| WHAT YOU HAVE TO DO |
Write the entries out again. Every character must match.

| Records excerpted from a collection |
:::::
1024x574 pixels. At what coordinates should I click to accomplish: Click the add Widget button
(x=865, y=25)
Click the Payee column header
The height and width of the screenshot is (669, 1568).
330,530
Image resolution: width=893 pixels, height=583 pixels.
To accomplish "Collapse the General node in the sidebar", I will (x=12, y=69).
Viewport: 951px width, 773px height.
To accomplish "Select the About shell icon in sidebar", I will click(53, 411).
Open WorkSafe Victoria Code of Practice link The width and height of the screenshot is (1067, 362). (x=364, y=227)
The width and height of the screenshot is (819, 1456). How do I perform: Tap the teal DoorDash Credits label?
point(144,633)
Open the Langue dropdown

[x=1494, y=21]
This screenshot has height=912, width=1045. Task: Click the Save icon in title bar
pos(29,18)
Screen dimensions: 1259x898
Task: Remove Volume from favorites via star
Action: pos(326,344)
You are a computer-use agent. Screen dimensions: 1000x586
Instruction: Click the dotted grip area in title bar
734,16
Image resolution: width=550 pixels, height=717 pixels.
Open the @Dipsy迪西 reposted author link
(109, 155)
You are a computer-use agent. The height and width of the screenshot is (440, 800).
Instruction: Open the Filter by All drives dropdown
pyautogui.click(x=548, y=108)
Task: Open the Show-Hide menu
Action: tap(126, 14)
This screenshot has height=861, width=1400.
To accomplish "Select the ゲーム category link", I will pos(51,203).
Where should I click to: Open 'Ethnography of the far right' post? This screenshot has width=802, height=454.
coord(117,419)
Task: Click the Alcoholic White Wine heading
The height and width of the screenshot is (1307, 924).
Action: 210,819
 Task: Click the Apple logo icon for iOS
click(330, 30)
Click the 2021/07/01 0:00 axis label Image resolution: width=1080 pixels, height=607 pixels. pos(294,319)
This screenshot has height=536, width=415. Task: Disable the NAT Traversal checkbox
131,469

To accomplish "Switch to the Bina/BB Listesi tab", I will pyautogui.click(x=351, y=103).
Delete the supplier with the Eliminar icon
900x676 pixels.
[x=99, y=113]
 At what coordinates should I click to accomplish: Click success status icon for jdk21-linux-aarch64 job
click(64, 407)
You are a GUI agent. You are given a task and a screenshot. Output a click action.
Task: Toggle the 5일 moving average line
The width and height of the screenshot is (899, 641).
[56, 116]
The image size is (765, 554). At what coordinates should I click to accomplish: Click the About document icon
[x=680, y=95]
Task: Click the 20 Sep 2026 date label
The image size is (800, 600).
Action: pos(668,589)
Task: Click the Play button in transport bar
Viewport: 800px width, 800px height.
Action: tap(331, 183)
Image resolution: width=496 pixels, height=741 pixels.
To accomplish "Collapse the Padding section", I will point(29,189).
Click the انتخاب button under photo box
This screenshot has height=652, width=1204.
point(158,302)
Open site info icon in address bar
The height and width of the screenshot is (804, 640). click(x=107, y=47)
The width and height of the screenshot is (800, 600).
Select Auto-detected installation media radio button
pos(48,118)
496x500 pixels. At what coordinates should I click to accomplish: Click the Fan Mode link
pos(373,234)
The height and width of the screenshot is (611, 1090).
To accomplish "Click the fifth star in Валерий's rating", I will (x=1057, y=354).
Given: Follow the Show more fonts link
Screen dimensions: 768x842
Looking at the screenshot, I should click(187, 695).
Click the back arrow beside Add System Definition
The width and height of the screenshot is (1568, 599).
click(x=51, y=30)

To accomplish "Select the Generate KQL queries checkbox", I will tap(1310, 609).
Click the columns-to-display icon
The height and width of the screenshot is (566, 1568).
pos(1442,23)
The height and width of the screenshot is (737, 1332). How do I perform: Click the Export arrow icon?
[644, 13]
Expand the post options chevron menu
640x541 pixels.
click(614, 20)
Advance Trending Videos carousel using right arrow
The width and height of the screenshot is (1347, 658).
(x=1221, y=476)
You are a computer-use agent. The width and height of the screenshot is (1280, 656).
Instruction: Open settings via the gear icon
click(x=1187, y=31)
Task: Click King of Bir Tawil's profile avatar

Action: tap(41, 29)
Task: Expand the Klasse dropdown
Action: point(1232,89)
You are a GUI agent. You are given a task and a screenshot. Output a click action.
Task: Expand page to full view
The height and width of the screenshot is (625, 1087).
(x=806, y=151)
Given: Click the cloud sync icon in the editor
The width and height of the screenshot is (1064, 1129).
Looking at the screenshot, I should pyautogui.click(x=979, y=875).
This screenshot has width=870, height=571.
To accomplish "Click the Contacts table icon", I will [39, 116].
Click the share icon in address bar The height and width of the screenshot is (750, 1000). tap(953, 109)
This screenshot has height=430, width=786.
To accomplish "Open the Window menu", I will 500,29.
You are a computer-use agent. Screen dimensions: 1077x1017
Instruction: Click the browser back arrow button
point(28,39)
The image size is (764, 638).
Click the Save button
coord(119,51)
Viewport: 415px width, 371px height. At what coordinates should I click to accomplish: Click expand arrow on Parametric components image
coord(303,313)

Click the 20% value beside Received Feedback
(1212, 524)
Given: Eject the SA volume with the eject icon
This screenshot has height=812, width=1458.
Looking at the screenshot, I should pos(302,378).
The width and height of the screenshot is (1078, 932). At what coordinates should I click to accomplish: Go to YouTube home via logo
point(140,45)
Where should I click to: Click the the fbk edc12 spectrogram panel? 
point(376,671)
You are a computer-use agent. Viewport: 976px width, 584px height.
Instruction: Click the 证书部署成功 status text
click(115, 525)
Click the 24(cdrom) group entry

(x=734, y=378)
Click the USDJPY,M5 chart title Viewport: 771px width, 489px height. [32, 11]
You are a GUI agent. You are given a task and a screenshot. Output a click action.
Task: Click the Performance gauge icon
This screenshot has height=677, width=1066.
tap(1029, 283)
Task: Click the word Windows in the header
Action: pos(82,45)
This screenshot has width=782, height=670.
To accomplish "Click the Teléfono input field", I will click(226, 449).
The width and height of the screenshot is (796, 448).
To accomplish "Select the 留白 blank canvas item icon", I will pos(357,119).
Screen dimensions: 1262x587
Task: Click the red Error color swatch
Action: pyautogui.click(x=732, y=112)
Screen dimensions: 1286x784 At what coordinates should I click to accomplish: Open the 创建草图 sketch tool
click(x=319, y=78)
:::::
| EXERCISE RESPONSE |
1024x574 pixels. At what coordinates should I click to accomplish: Click the add Widget button
(x=865, y=25)
Click the Payee column header
The height and width of the screenshot is (669, 1568).
330,530
Image resolution: width=893 pixels, height=583 pixels.
To accomplish "Collapse the General node in the sidebar", I will (x=12, y=69).
Viewport: 951px width, 773px height.
To accomplish "Select the About shell icon in sidebar", I will click(53, 411).
Open WorkSafe Victoria Code of Practice link The width and height of the screenshot is (1067, 362). (x=364, y=227)
The width and height of the screenshot is (819, 1456). How do I perform: Tap the teal DoorDash Credits label?
point(144,633)
Open the Langue dropdown

[x=1494, y=21]
This screenshot has height=912, width=1045. Task: Click the Save icon in title bar
pos(29,18)
Screen dimensions: 1259x898
Task: Remove Volume from favorites via star
Action: pos(326,344)
You are a computer-use agent. Screen dimensions: 1000x586
Instruction: Click the dotted grip area in title bar
734,16
Image resolution: width=550 pixels, height=717 pixels.
Open the @Dipsy迪西 reposted author link
(109, 155)
You are a computer-use agent. The height and width of the screenshot is (440, 800).
Instruction: Open the Filter by All drives dropdown
pyautogui.click(x=548, y=108)
Task: Open the Show-Hide menu
Action: tap(126, 14)
This screenshot has height=861, width=1400.
To accomplish "Select the ゲーム category link", I will pos(51,203).
Where should I click to: Open 'Ethnography of the far right' post? This screenshot has width=802, height=454.
coord(117,419)
Task: Click the Alcoholic White Wine heading
The height and width of the screenshot is (1307, 924).
Action: 210,819
 Task: Click the Apple logo icon for iOS
click(330, 30)
Click the 2021/07/01 0:00 axis label Image resolution: width=1080 pixels, height=607 pixels. pos(294,319)
This screenshot has height=536, width=415. Task: Disable the NAT Traversal checkbox
131,469

To accomplish "Switch to the Bina/BB Listesi tab", I will pyautogui.click(x=351, y=103).
Delete the supplier with the Eliminar icon
900x676 pixels.
[x=99, y=113]
 At what coordinates should I click to accomplish: Click success status icon for jdk21-linux-aarch64 job
click(64, 407)
You are a GUI agent. You are given a task and a screenshot. Output a click action.
Task: Toggle the 5일 moving average line
The width and height of the screenshot is (899, 641).
[56, 116]
The image size is (765, 554). At what coordinates should I click to accomplish: Click the About document icon
[x=680, y=95]
Task: Click the 20 Sep 2026 date label
The image size is (800, 600).
Action: pos(668,589)
Task: Click the Play button in transport bar
Viewport: 800px width, 800px height.
Action: tap(331, 183)
Image resolution: width=496 pixels, height=741 pixels.
To accomplish "Collapse the Padding section", I will point(29,189).
Click the انتخاب button under photo box
This screenshot has height=652, width=1204.
point(158,302)
Open site info icon in address bar
The height and width of the screenshot is (804, 640). click(x=107, y=47)
The width and height of the screenshot is (800, 600).
Select Auto-detected installation media radio button
pos(48,118)
496x500 pixels. At what coordinates should I click to accomplish: Click the Fan Mode link
pos(373,234)
The height and width of the screenshot is (611, 1090).
To accomplish "Click the fifth star in Валерий's rating", I will (x=1057, y=354).
Given: Follow the Show more fonts link
Screen dimensions: 768x842
Looking at the screenshot, I should click(187, 695).
Click the back arrow beside Add System Definition
The width and height of the screenshot is (1568, 599).
click(x=51, y=30)

To accomplish "Select the Generate KQL queries checkbox", I will tap(1310, 609).
Click the columns-to-display icon
The height and width of the screenshot is (566, 1568).
pos(1442,23)
The height and width of the screenshot is (737, 1332). How do I perform: Click the Export arrow icon?
[644, 13]
Expand the post options chevron menu
640x541 pixels.
click(614, 20)
Advance Trending Videos carousel using right arrow
The width and height of the screenshot is (1347, 658).
(x=1221, y=476)
You are a computer-use agent. The width and height of the screenshot is (1280, 656).
Instruction: Open settings via the gear icon
click(x=1187, y=31)
Task: Click King of Bir Tawil's profile avatar

Action: tap(41, 29)
Task: Expand the Klasse dropdown
Action: point(1232,89)
You are a GUI agent. You are given a task and a screenshot. Output a click action.
Task: Expand page to full view
The height and width of the screenshot is (625, 1087).
(x=806, y=151)
Given: Click the cloud sync icon in the editor
The width and height of the screenshot is (1064, 1129).
Looking at the screenshot, I should pyautogui.click(x=979, y=875).
This screenshot has width=870, height=571.
To accomplish "Click the Contacts table icon", I will [39, 116].
Click the share icon in address bar The height and width of the screenshot is (750, 1000). tap(953, 109)
This screenshot has height=430, width=786.
To accomplish "Open the Window menu", I will 500,29.
You are a computer-use agent. Screen dimensions: 1077x1017
Instruction: Click the browser back arrow button
point(28,39)
The image size is (764, 638).
Click the Save button
coord(119,51)
Viewport: 415px width, 371px height. At what coordinates should I click to accomplish: Click expand arrow on Parametric components image
coord(303,313)

Click the 20% value beside Received Feedback
(1212, 524)
Given: Eject the SA volume with the eject icon
This screenshot has height=812, width=1458.
Looking at the screenshot, I should pos(302,378).
The width and height of the screenshot is (1078, 932). At what coordinates should I click to accomplish: Go to YouTube home via logo
point(140,45)
Where should I click to: Click the the fbk edc12 spectrogram panel? 
point(376,671)
You are a computer-use agent. Viewport: 976px width, 584px height.
Instruction: Click the 证书部署成功 status text
click(115, 525)
Click the 24(cdrom) group entry

(x=734, y=378)
Click the USDJPY,M5 chart title Viewport: 771px width, 489px height. [32, 11]
You are a GUI agent. You are given a task and a screenshot. Output a click action.
Task: Click the Performance gauge icon
This screenshot has height=677, width=1066.
tap(1029, 283)
Task: Click the word Windows in the header
Action: pos(82,45)
This screenshot has width=782, height=670.
To accomplish "Click the Teléfono input field", I will click(226, 449).
The width and height of the screenshot is (796, 448).
To accomplish "Select the 留白 blank canvas item icon", I will pos(357,119).
Screen dimensions: 1262x587
Task: Click the red Error color swatch
Action: pyautogui.click(x=732, y=112)
Screen dimensions: 1286x784 At what coordinates should I click to accomplish: Open the 创建草图 sketch tool
click(x=319, y=78)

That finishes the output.